Gaston courut sous la lanterne du vestibule, et lut le billet suivant: «Mon cher marquis, dans l'espérance que l'amour et l'intérêt bien entendu sauront vous arracher à ce cher Arlange, je transporte à Paris votre femme et votre argent: venez les prendre!»
III
Gaston froissa le billet de Mme Benoît et l'enfonça dans sa poche. Puis il se retourna vers Jacquet, qui le regardait niaisement en roulant sa casquette entre ses mains: «Madame la marquise ne t'a rien dit?
--Mademoiselle? Non, monsieur; elle ne m'a pas seulement regardé.
--Y a-t-il un chemin de traverse pour aller à Dieuze?
--Oui, monsieur.
--Il abrége?
--D'un bon quart d'heure.
--Selle-moi _Forward_ et _Indiana_. Attends! je vais t'aider. Tu me montreras le chemin. Un louis pour toi si nous arrivons avant la voiture.»

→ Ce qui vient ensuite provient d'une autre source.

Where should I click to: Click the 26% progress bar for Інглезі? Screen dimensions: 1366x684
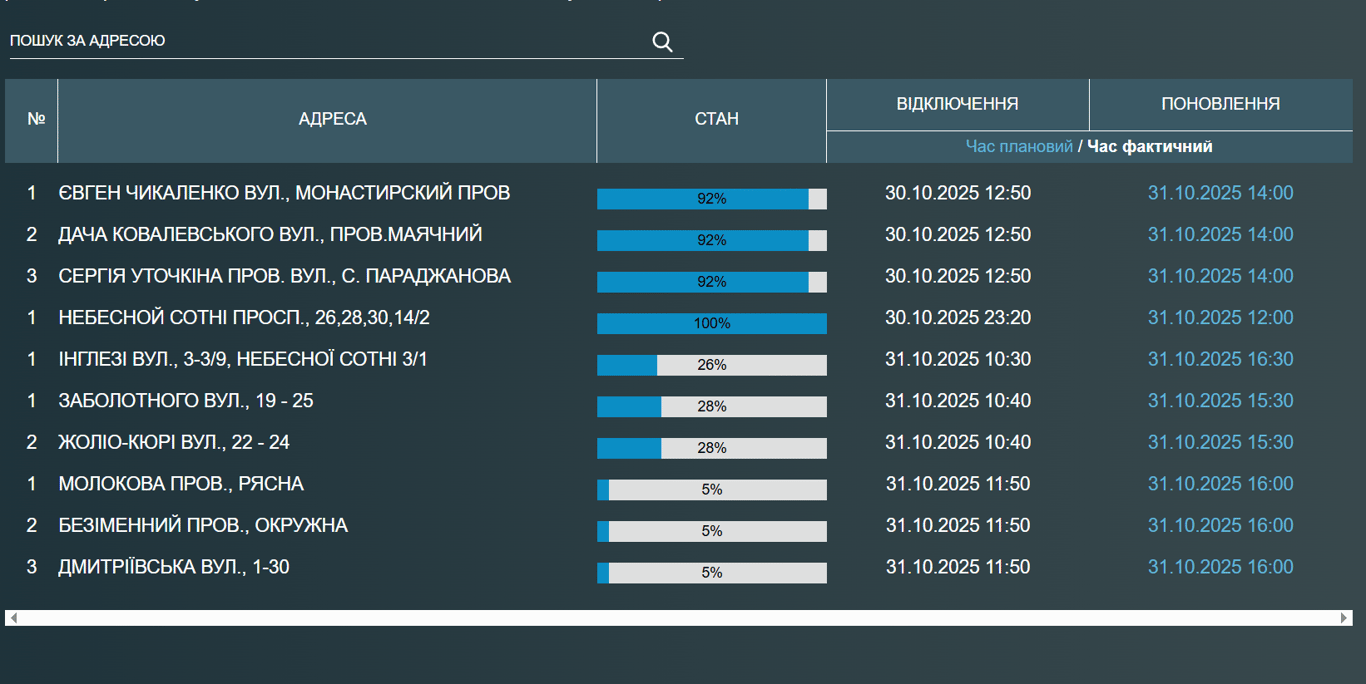click(711, 365)
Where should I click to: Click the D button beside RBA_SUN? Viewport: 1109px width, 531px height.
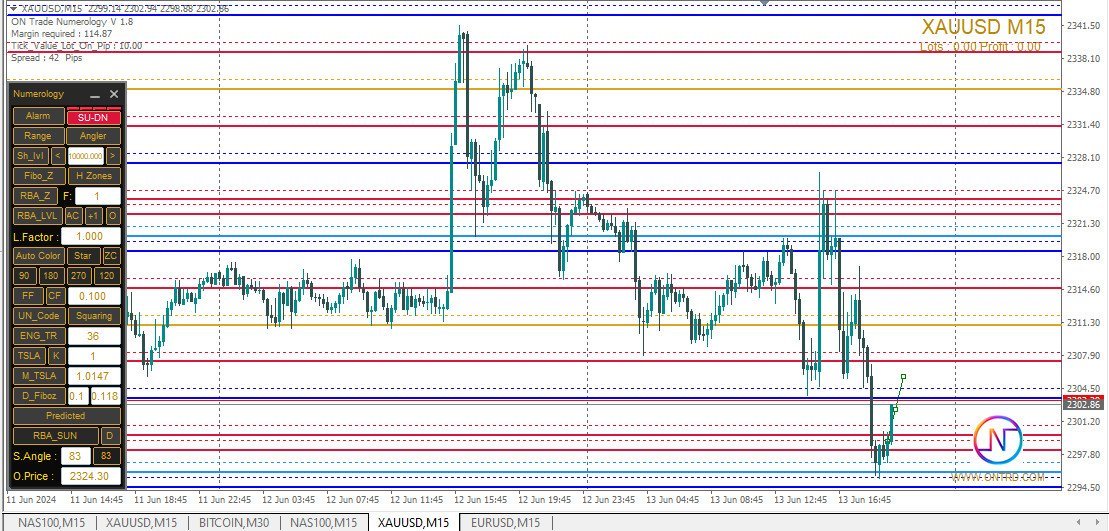tap(110, 436)
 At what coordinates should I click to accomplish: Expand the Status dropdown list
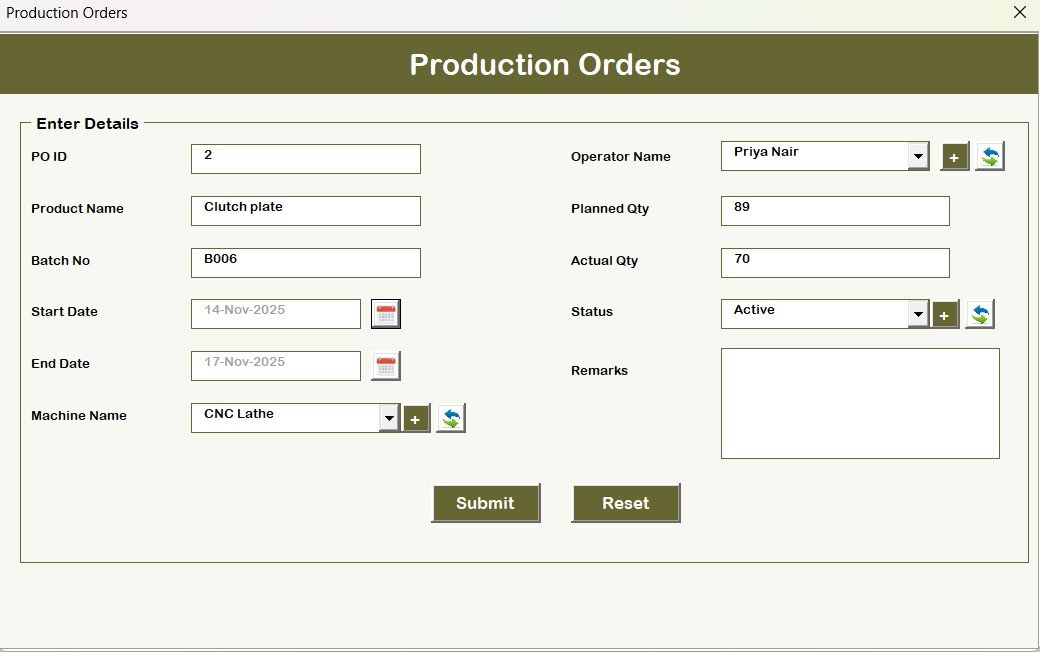(x=919, y=313)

Une demi-heure après, Jacquet en blouse et le marquis en habit de noce s'arrêtaient devant la poste de Dieuze. Jacquet réveilla un garçon d'écurie et s'informa si l'on avait demandé des chevaux dans la nuit. La réponse fut bonne: aucun voyageur ne s'était montré depuis la veille.
«Tiens, dit le marquis à Jacquet, voici les vingt francs que je t'ai promis.
--Monsieur, reprit timidement le petit palefrenier, les louis ne sont donc plus de vingt-quatre francs?
--Il y a longtemps, nigaud.
--C'est mon grand-père qui m'avait toujours dit cela. De son temps, deux louis et quarante sous faisaient cinquante livres.»
Gaston ne répondit rien: il avait l'oreille tendue vers Arlange. Jacquet poursuivit en se parlant à lui-même: «Comment se fait-il que de si belles pièces d'or soient tombées à ce prix-là?
--Écoute! dit le marquis; n'entends-tu pas une voiture?
--Non, monsieur. Ah! c'est bien malheureux!
--Quoi?
--Que les louis d'or soient tombés à vingt francs.
--Prends, animal; en voici un autre, et tais-toi.»
Jacquet se tut par obéissance; il se contenta de dire entre ses dents: «C'est égal; si les louis étaient encore à vingt-quatre francs, deux louis que voici, et quarante sous que madame m'a donnés, me feraient juste cinquante livres. Mais les temps sont durs, comme disait mon grand-père.»
Gaston attendit une grande heure sans descendre de cheval. A la fin, il craignit qu'un accident ne fût arrivé à la voiture. Jacquet le rassura: «Monsieur, lui dit-il, il est peut-être bien possible que ces dames aient gagné la route royale sans passer par Dieuze.
--Courons, dit le marquis.
--Ce n'est pas la peine, allez, monsieur: elles ont tout près de deux heures d'avance.
--Eh bien! ramène-moi chez nous par la route.»
La maison restait telle que Gaston l'avait quittée. La berline n'était pas sous la remise, et il manquait deux chevaux à l'écurie. On entendait au loin un bruit de violons aigres et de chansons discordantes: c'étaient les ouvriers et les paysans qui dansaient en plein air. Gaston songea d'abord à s'assurer le silence de Jacquet et le secret de sa poursuite nocturne. Il ne trouva pas de meilleur moyen que d'envoyer son confident à Paris. «Va prendre la diligence de Nancy, lui dit-il; à Nancy, tu t'embarqueras dans la rotonde pour Paris. Tu te feras conduire à l'hôtel d'Outreville, rue Saint-Dominique, 57, et tu diras à Mme Benoît que j'arriverai dans deux jours. Voici de quoi payer la voiture.
--Monsieur, demanda Jacquet d'une voix insinuante, si je faisais la route à pied, est-ce que l'argent serait pour moi?»
Il reçut pour réponse un coup de pied péremptoire, qui l'éloigna d'Arlange en le rapprochant de Paris.